Und wenn man sich auf einer dieser typischen Partys befindet und unter dem Einfluss bestimmter Substanzen steht, macht das alles Sinn. Der Song existiert in seinem eigenen Raumzeit-Kontinuum und ist eigentlich kein Song im herkömmlichen Sinn: er ist mehr ein Anreiz zum Tanzen, aufgebaut auf einem simulierten Orgasmus.

Der Song, der mich an meinen Sohn erinnert …

Dr. Feelgood – Milk And Alcohol (1978). Es ist unglücklich, dass ich gerade diesen Song mit meinem sechsjährigen Sohn verbinde. Und das bedeutet nicht, dass ich versuche, ihn mit Alkohol zu beruhigen.

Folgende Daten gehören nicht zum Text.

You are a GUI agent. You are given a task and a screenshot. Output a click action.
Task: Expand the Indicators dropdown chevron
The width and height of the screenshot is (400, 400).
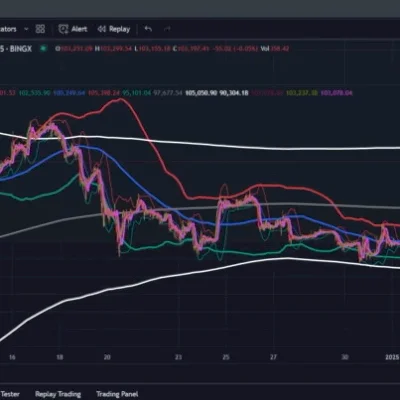26,29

Ich habe mir bei iTunes die Liste mit den meist gespielten Songs angesehen – das ist sehr interessant, denn man erstellt heutzutage seine persönlichen Charts auf diese Weise – und ich war überrascht, dass dieser Song unter den ersten fünf war.

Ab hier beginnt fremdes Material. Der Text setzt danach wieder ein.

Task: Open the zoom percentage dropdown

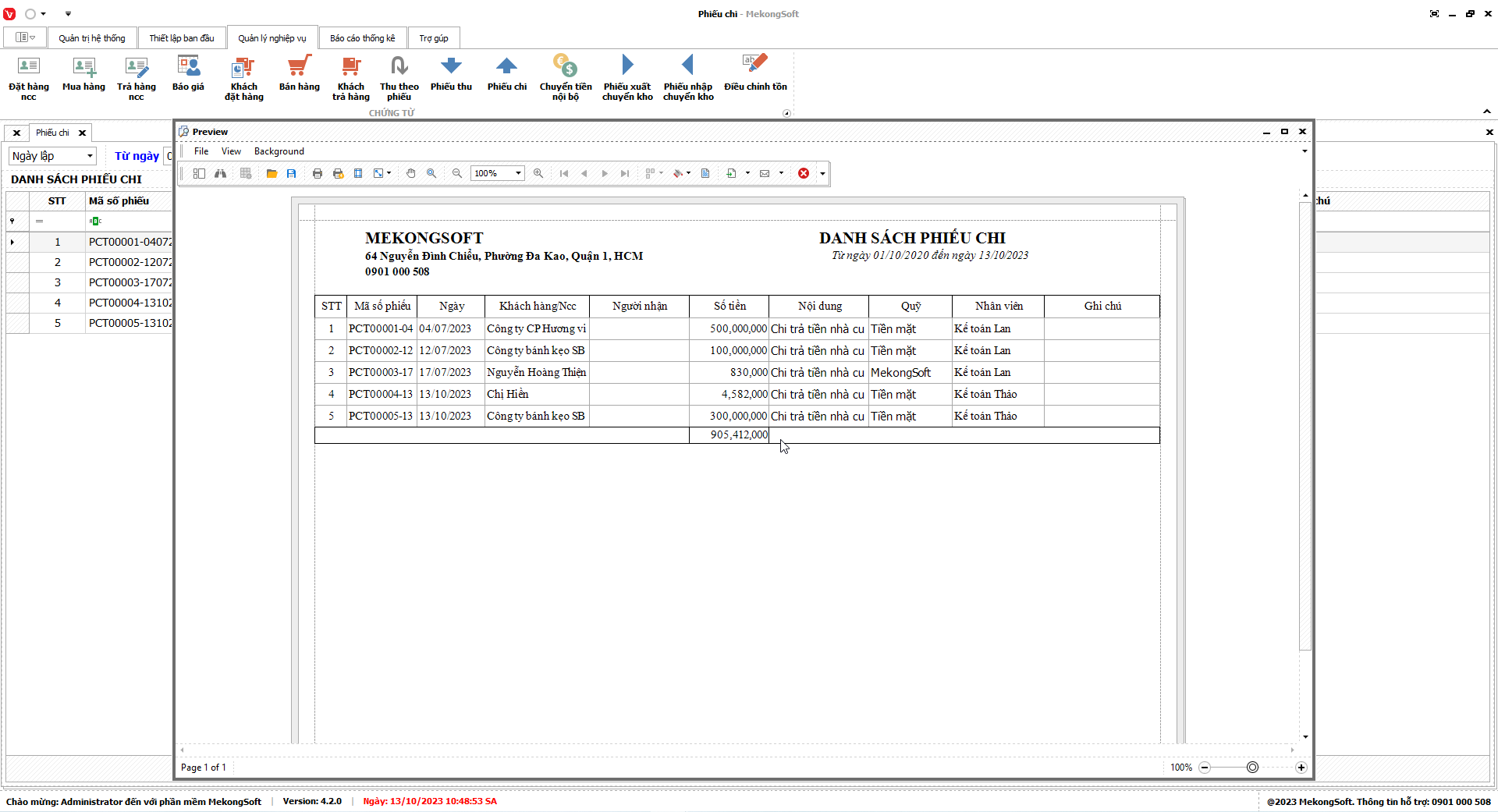Action: 517,174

Dann wurde mir klar: mein Sohn hat gelernt, den Computer zu benutzen und er hat sich immer wieder „Milk And Alcohol“ angehört. Der Komponist Raymond Scott schreibt großartige elektronische Musik für Kinder, allerdings wird die meist wieder gelöscht, sobald ich sie auf den Computer geladen habe. Warum mein Sohn Dr. Feelgood so sehr mag? Ich habe keine Ahnung.

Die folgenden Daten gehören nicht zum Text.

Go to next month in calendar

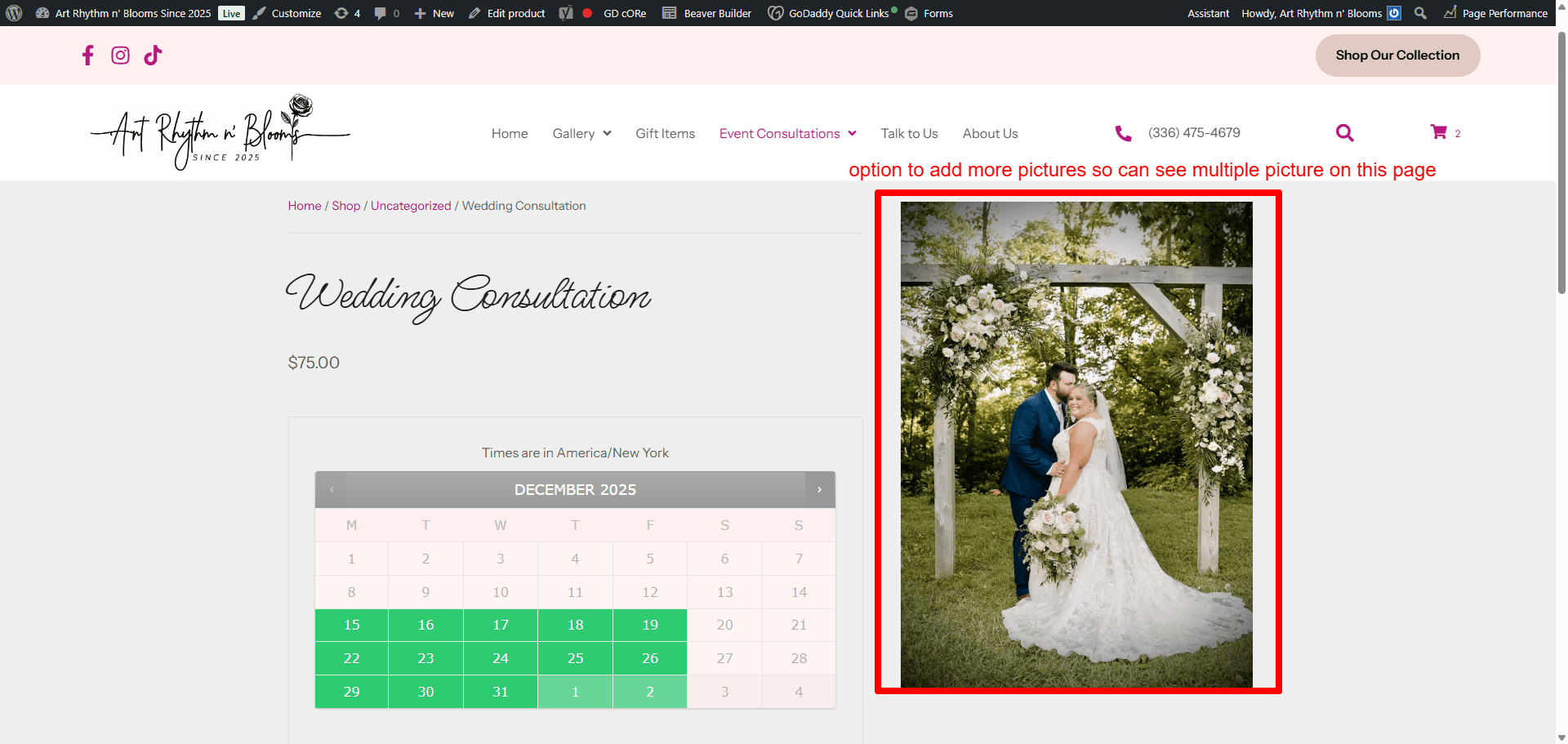(x=819, y=490)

Der letzte Song, den ich gehört habe …

Legendary Tigerman – The Whole World’s Got The Eyes On You (2008). Es ist wichtig, sich nach neuen Dingen umzusehen, interessiert zu bleiben. Neulich schlenderte ich durch Paris und bin ich einen neuen Plattenladen gegangen. Dort haben sie diesen Song gespielt. Legendary Tigerman scheint ein Typ aus Portugal zu sein, der nicht das beste Gefühl für die englische Sprache besitzt, wie man am Titel sieht.

Der Song klingt ein wenig nach Alan Vega von der Band Suicide, zu der Zeit, als er Solo unterwegs war – reduzierter Rockabilly von einem Typen mit Gitarre und Drumcomputer. Tigerman hat eine sehr auffällig gestaltete Webseite und er mag Fotos von sich, zusammen mit nackten oder halbnackten Frauen.